Sedangkan ide-ide yang disempurnakan kemudian dikomunikasikan (dengan menulis) dalam bahasa tertulis yang dapat dibaca dan dipahami audiens target. Dengan kata lain, bahwa berpikir, menulis, berpikir, dan menulis adalah kegiatan simultan yang harus terus kita lakukan dalam menulis. Jadi, menulis merupakan komunikasi interpersonal (yang menuntut seseorang berpikir sebelum menulis) dan sekaligus komunikasi intrapersonal (yang membuat seseorang menulis untuk berpikir).
VI. Menulis Itu Proses Berpikir
Menulis itu proses berfikir, tak heran bila penulis yang handal biasanya cerdas. Karena, ia terus dibiasakan untuk berpikir tentang banyak hal. Dengan kata lain, bahwa menulis itu bukan sekadar hobi, sebagaimana pemain musik yang ketika muncul keinginan untuk bermain musik misalnya, maka ia tinggal mengambil alat musik dan mulai berdendang, tapi menulis tidak seperti itu. Ketika muncul keinginan untuk menulis, maka kita tidak cukup hanya mengambil pena, lalu menggoyang-goyangkannya di atas kertas, hal seperti itu tidak cukup. Kita harus berpikir terlebih dahulu tentang: “Saya mau menulis apa?” Jawaban sederhana dari pertanyaan tersebut tentu: “Tulislah apa yang saya ketahui, dan jangan menulis apa yang tidak kita ketahui.”

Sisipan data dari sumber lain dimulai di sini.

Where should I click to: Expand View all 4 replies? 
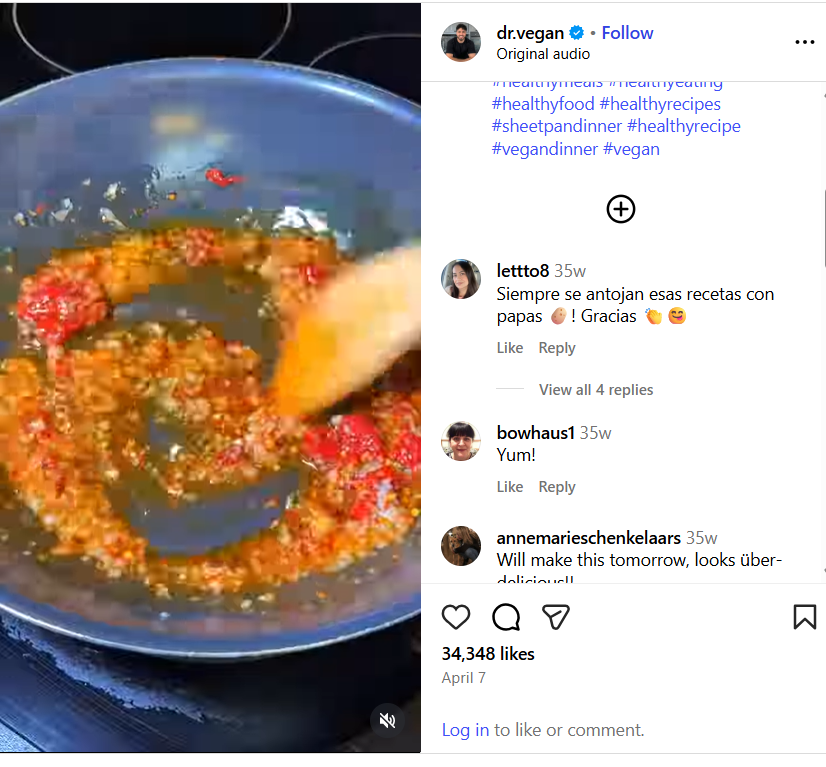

Dengan kata lain, seorang penulis dituntut untuk tahu tentang banyak hal. Hal itu syarat pertama agar kita bisa menulis dengan mudah. Jika kita sedikit tahu maka sedikit pula yang bisa kuta tulis. Cara paling mudah untuk mengetahui banyak hal ya dengan banyak membaca (Iqra’). Bahkan, tak sekadar membaca, kita juga harus bisa mengingat, menganalisa, serta menghubungkan satu peristiwa dengan peristiwa yang lain. Sementara cara lain untuk mengetahui banyak hal adalah dengan bertanya. Oleh karena itu, seyogyanya kita datangilah kepada orang-orang yang memiliki informasi atau mampu menjawab pertanyaan secara benar. Galilah data sebanyak mungkin agar kita menjadi banyak tahu. Sementara cara yang lebih menantang adalah dengan cara melibatkan diri kita sendiri ke dalam peristiwa yang akan kita tulis (cara ini yang sering dilakukan penulis ketika ingin menulis buku sejarah lokal). Setidaknya, kita berada di tempat peristiwa itu terjadi sehingga mata dan telinga kita menangkap semua data di sana. Nah, jika kita sudah tahu apa yang hendak kita tulis, apakah semua menjadi mudah? Belum tentu! karena kita juga tetap harus berpikir. Apalagi tentang alur cerita yang ingin kita tulis. Dengan kata lain, bahwa menulis laksana bertutur : Yakni, kita harus memulai dari mana? Lalu tulisan apa yang akan kita kembangkan? Menuju ke mana? Dan, berakhir di mana? Itulah alur.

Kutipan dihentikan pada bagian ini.